Task details: Select every line of the rows that contains the string "Given" and copy those lines.

Dataset extract:
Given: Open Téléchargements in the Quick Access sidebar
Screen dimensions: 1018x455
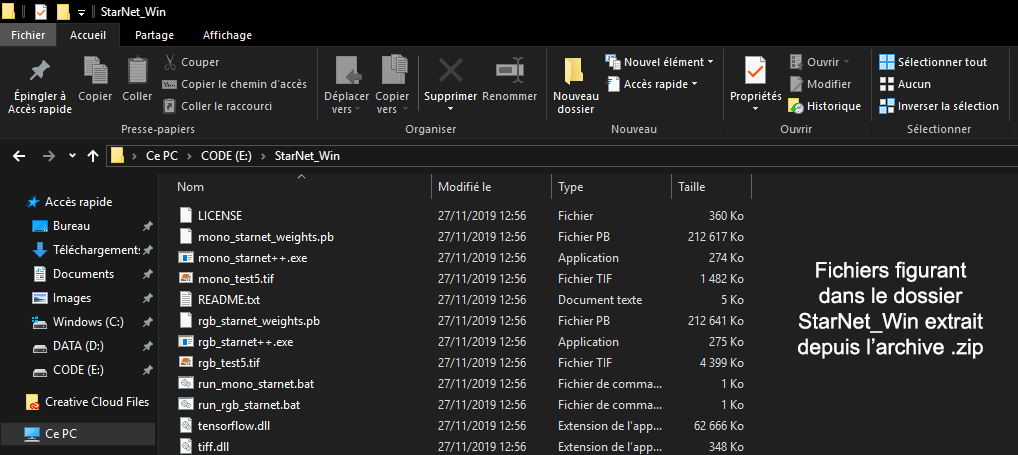Looking at the screenshot, I should [x=93, y=250].
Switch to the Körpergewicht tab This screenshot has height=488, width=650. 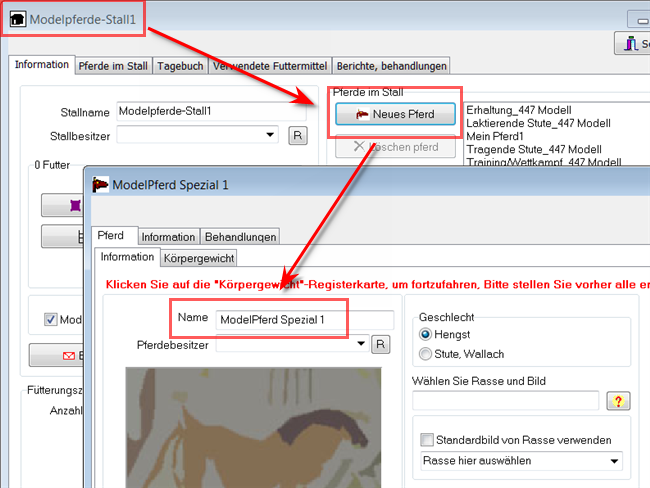199,258
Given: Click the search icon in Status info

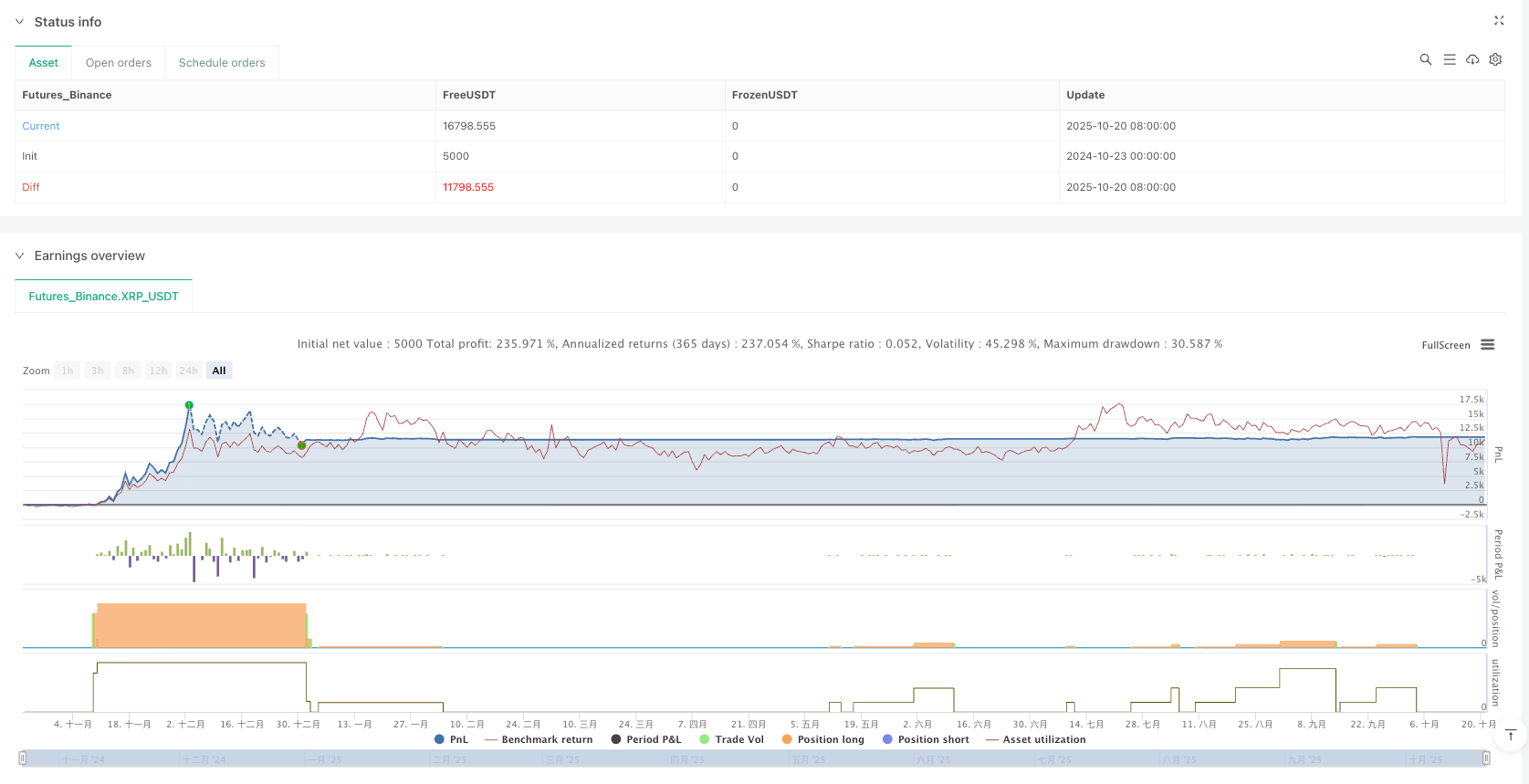Looking at the screenshot, I should click(x=1425, y=59).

Output for this task:
Given: Open Téléchargements in the Quick Access sidebar
Given: Click the search icon in Status info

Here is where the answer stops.